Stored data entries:
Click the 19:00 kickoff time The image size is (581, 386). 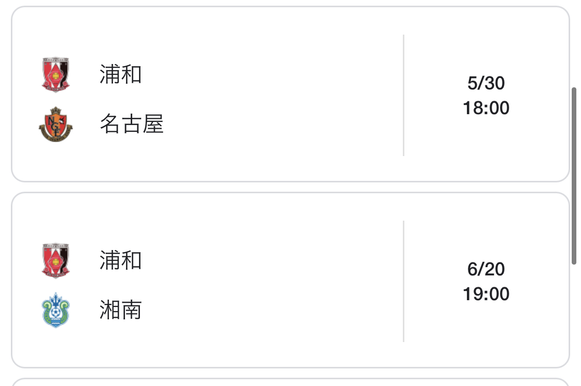tap(486, 294)
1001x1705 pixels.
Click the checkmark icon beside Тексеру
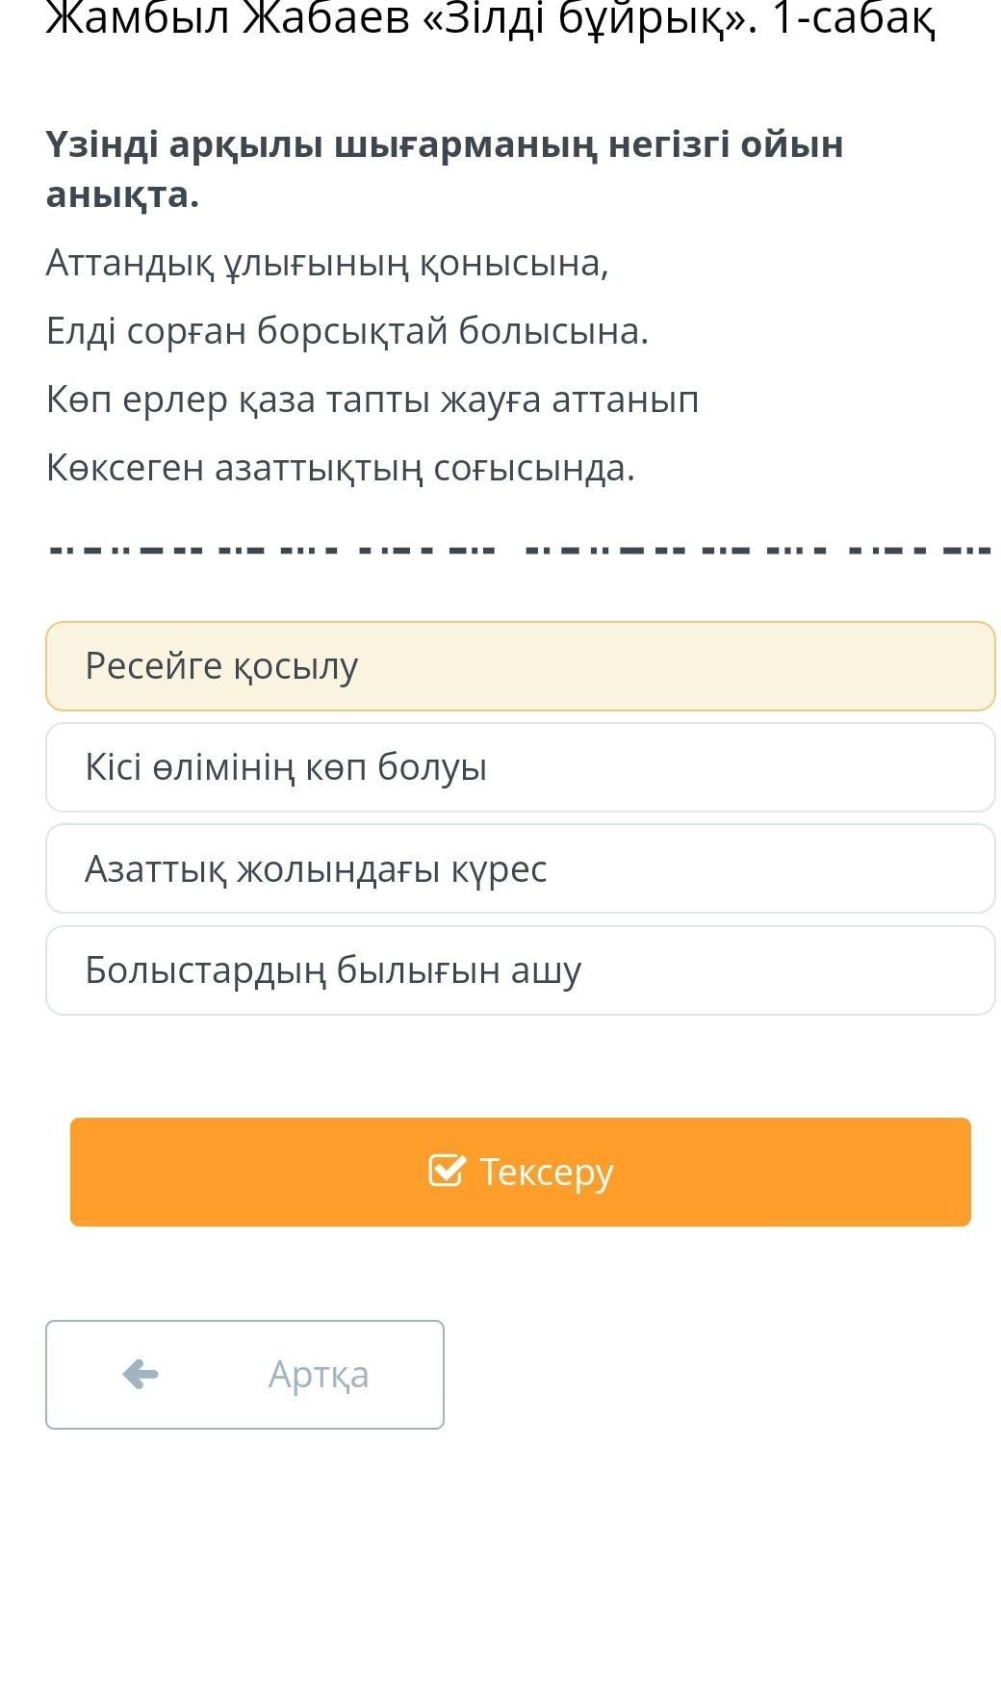(447, 1171)
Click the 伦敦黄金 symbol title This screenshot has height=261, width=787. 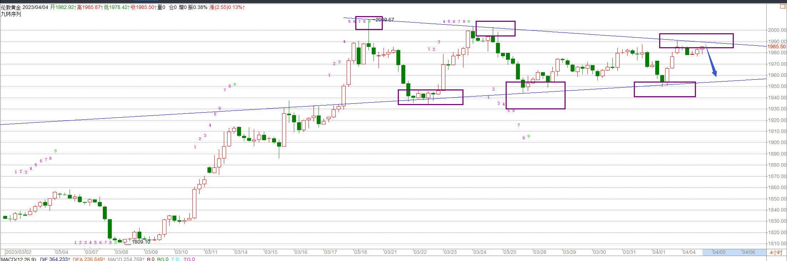point(11,7)
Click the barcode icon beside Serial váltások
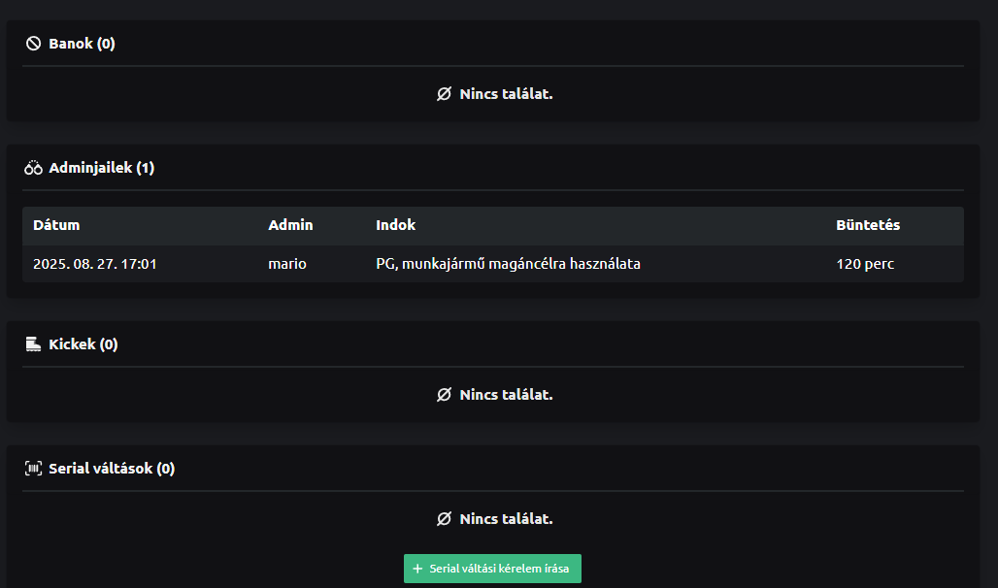 coord(33,469)
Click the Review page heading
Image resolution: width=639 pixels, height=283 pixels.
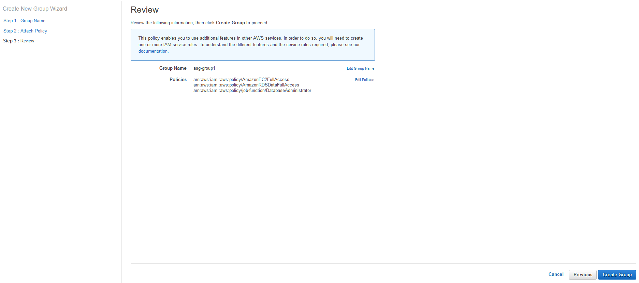pos(145,10)
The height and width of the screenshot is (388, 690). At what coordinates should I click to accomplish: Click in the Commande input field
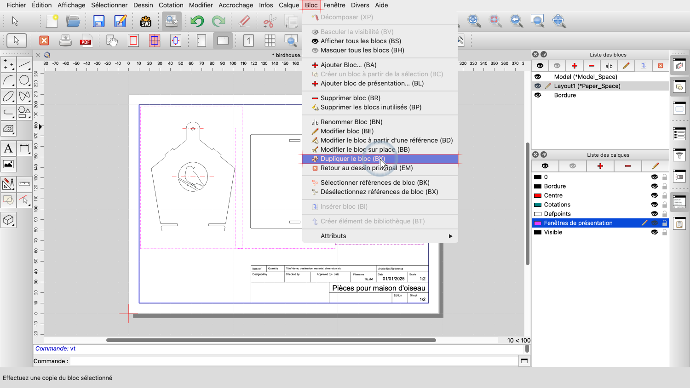(x=294, y=361)
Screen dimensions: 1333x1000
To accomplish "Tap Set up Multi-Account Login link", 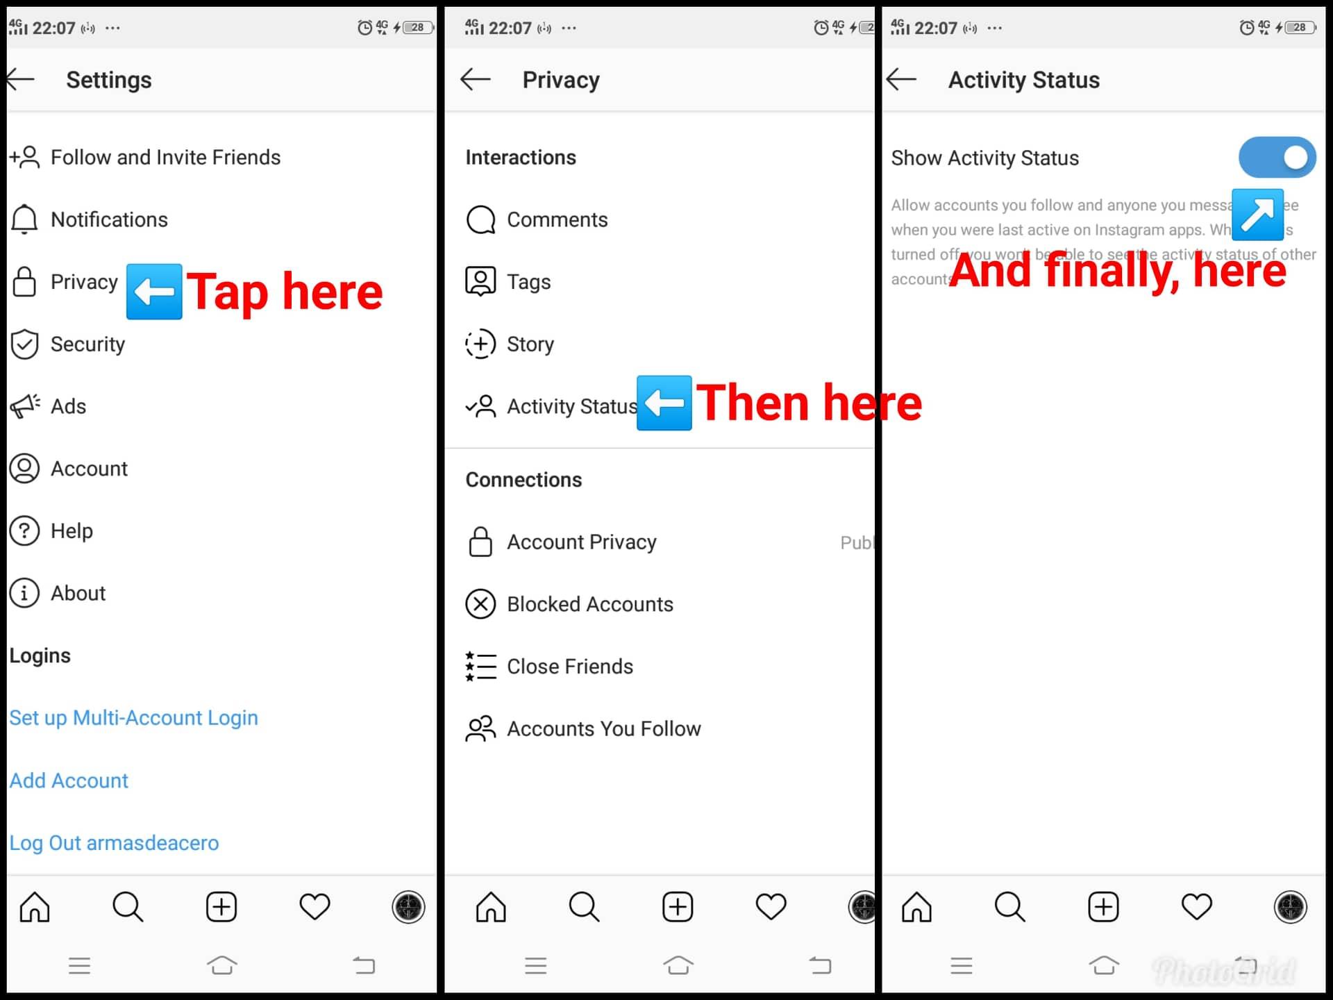I will click(132, 717).
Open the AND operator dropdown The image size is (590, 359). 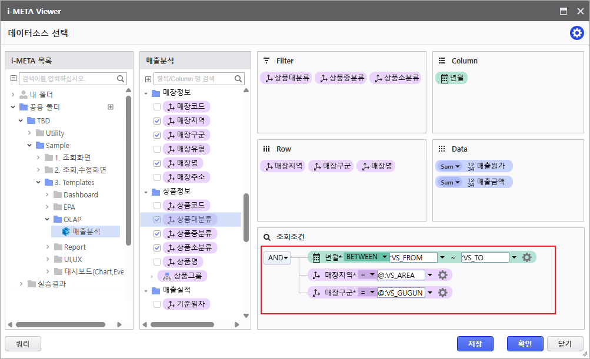pyautogui.click(x=277, y=257)
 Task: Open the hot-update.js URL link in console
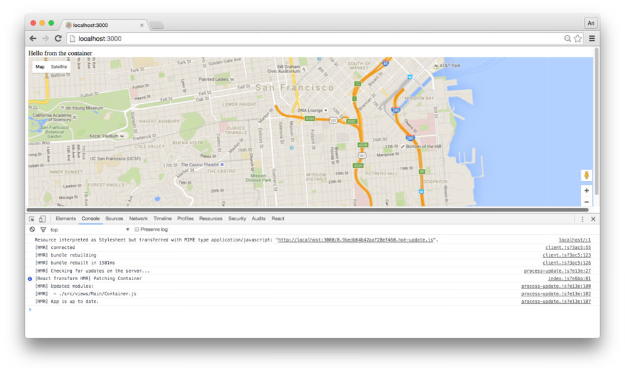click(356, 240)
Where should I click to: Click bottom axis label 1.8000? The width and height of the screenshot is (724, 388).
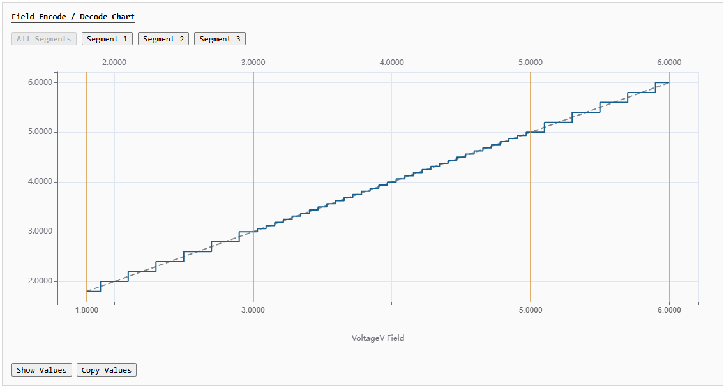[x=87, y=310]
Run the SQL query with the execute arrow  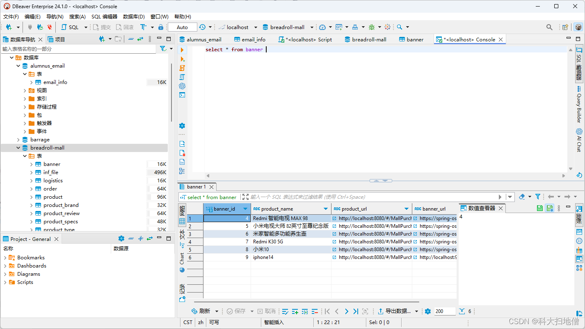click(x=182, y=50)
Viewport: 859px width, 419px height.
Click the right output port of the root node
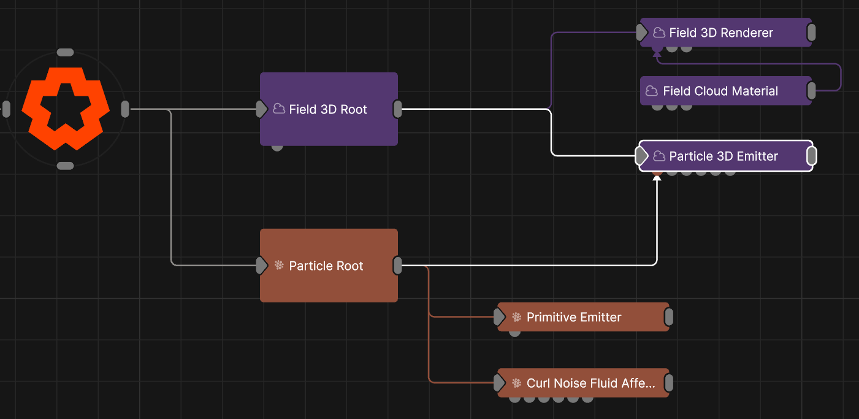[125, 109]
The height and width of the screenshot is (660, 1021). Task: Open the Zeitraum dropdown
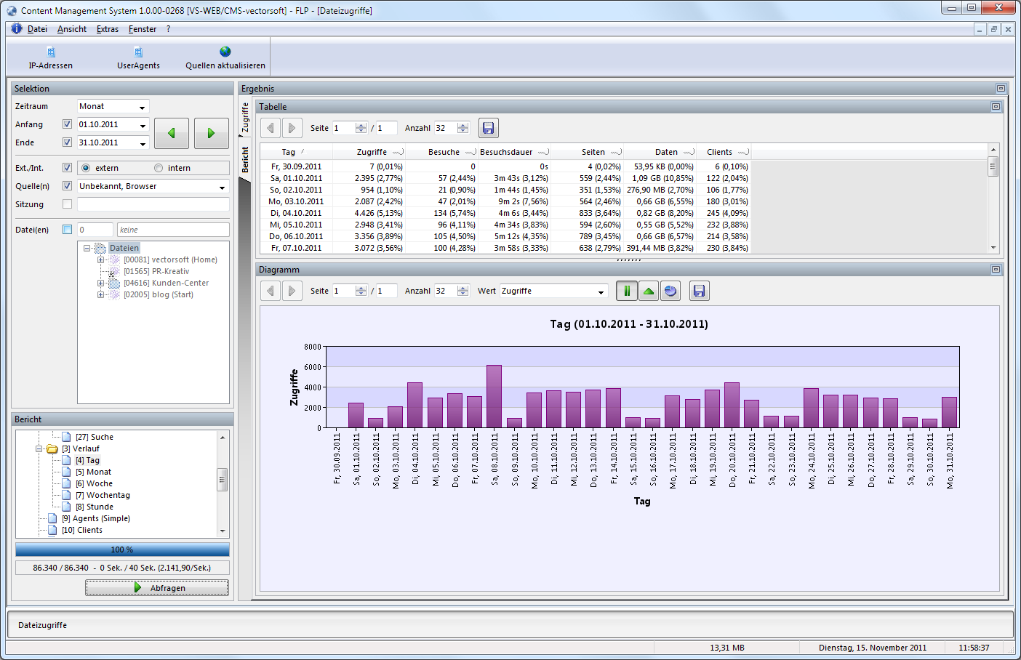[143, 107]
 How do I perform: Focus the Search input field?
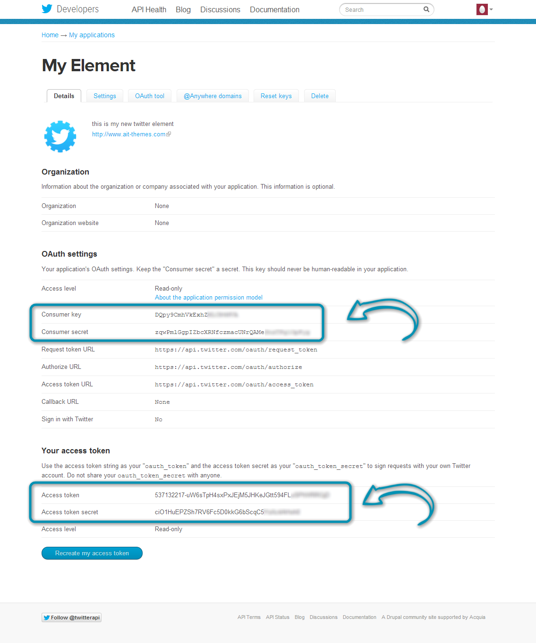[x=382, y=9]
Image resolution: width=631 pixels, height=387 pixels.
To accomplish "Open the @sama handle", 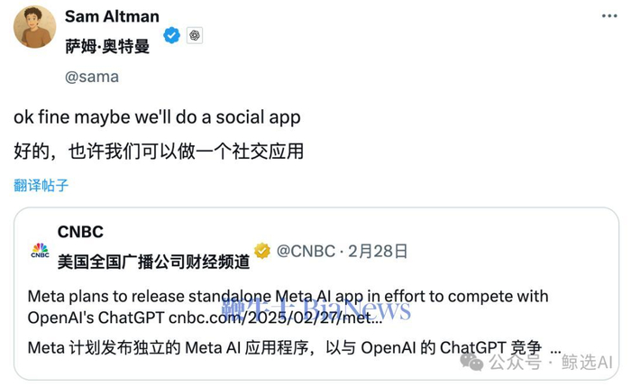I will tap(91, 77).
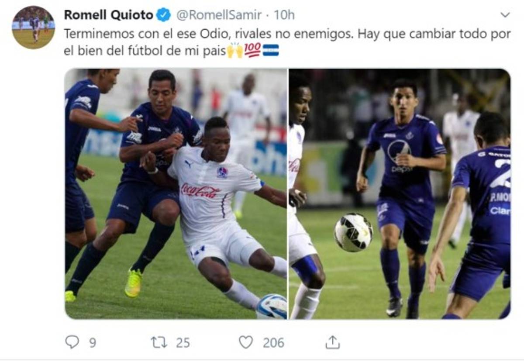Click the red 100 emoji

[x=252, y=51]
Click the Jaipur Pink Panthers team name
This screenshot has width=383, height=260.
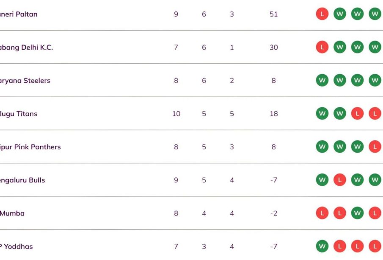tap(30, 147)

* [Work instruction]: Copy exactly the lines that run from the line containing "Click the Jaipur Pink Panthers team name" to the end of the data above, keeping both end lines and leaving out all pictures.

* [Task result]:
Click the Jaipur Pink Panthers team name
This screenshot has width=383, height=260.
tap(30, 147)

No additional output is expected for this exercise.